UPDATE: Recode in progress, see the schedule. Right now NOTHING WORKS!
The new project is now being developed as a separate library, . Once it works well, a interface to it will be added to blender for motion tracking. Separating makes testing much easier, as well as adding other fancy Python integration allowed by using Boost.
Is the motion tracker ready for testing? - I know you guys are excited, but sadly not yet. While the preliminary tracking of features in video was working, it's broken now halfway through a refactor. Also, there is currently no reconstruction of the camera path (that's the hard part!).
When is this going to be ready? - Hopefully it will be ready for preliminary testing (where it won't crash, but may not give amazing track results) by mid June.
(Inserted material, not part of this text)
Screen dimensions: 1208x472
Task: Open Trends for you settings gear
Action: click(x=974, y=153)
How can I help? - Later on I'll need some sample videos people want to track for testing. I'm (Keir) not ready for testing at the moment, but there's no reason I can't collect test videos now. I'd like a collection of HD and low res stuff, but preferably video people are actually interested in tracking. I'm on IRC most of the time #blendercoders as 'keir', or available via email (lastname at gmail).
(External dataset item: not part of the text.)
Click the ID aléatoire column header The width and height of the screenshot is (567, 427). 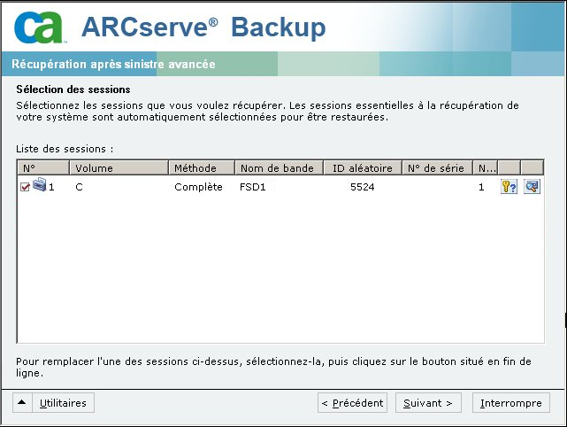tap(361, 167)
Wait, you're not an animator, you have no idea what us animators need! - Please add a use case below illustrating how you want to use the tracking software, so we can evaluate our implementation critical-path (sadly there is not time to do absolutely everything).
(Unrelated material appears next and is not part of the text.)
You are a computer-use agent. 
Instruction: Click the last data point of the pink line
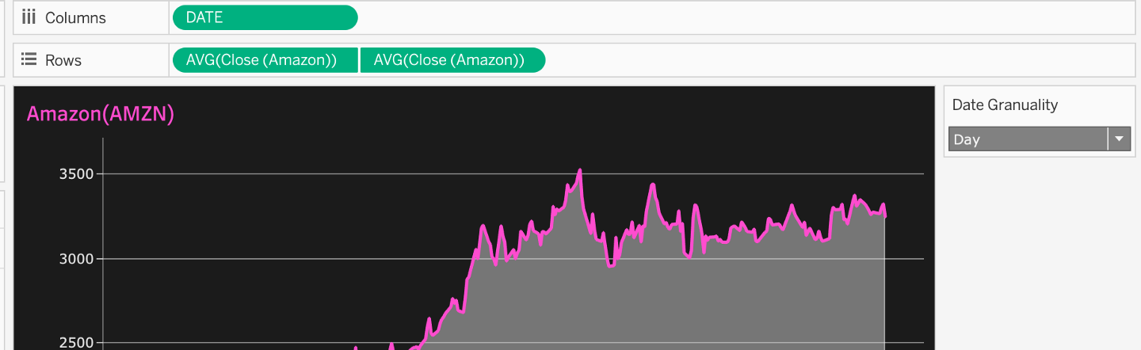(x=884, y=215)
I'm so excited about optical mocap! - Sorry, this is for recovering camera motion and scene structure. Mocap is an entirely different can of worms. Maybe someday, but not for a while.
Where can I hear what's happening on this project? - See my tracking diary and status page.
Motion Tracking and Reconstruction
One of the areas identified as missing from Blender (see Competitive Analysis) is that of motion tracking, i.e. replicating the motion of a camera in space given a video sequence. This project aims to solve that problem, and some others along the way. For an example of a commercial offering, see 2d3. While it is unlikely that blender's reconstruction and tracking will be as sophisticated as 2d3, it will still be useful in real situations.
The previous version of this page is available at User:Damiles/MotionTracking. It has more links to papers, a demo video, and a preliminary version of this patch.
The user has a video sequence of a static scene captured with a handheld, low quality, CCD camera. They wish to re-create the camera motion in Blender, so they can insert a simple text message. In order to accomplish this, they perform the following:
- They load Blender, and load a file.
- They select one of the scene's cameras.
- In the buttons window, they click the 'edit mode' button, revealing 'Link and Materials' and 'Camera' panels.
- In the 'Camera' panel, they toggle the (new) 'Tracked' button, which brings up another panel, 'Tracking'.
- In the tracking panel, they see the following items:
- Image sequence - A library selector which can also load from file.
- Display Markers - When toggled, shows markers (tracked features) when playing sequence in Blender.
- Calibration - Can be set to auto, or can select existing calibration information from the library.
- Solve - Runs the camera solve engine
- They click the 'Solve' button without changing any settings, and watch as features are automatically placed on the scene, and tracked through the video. Features that drop off the screen edge or cannot be tracked are replaced by newly found ones.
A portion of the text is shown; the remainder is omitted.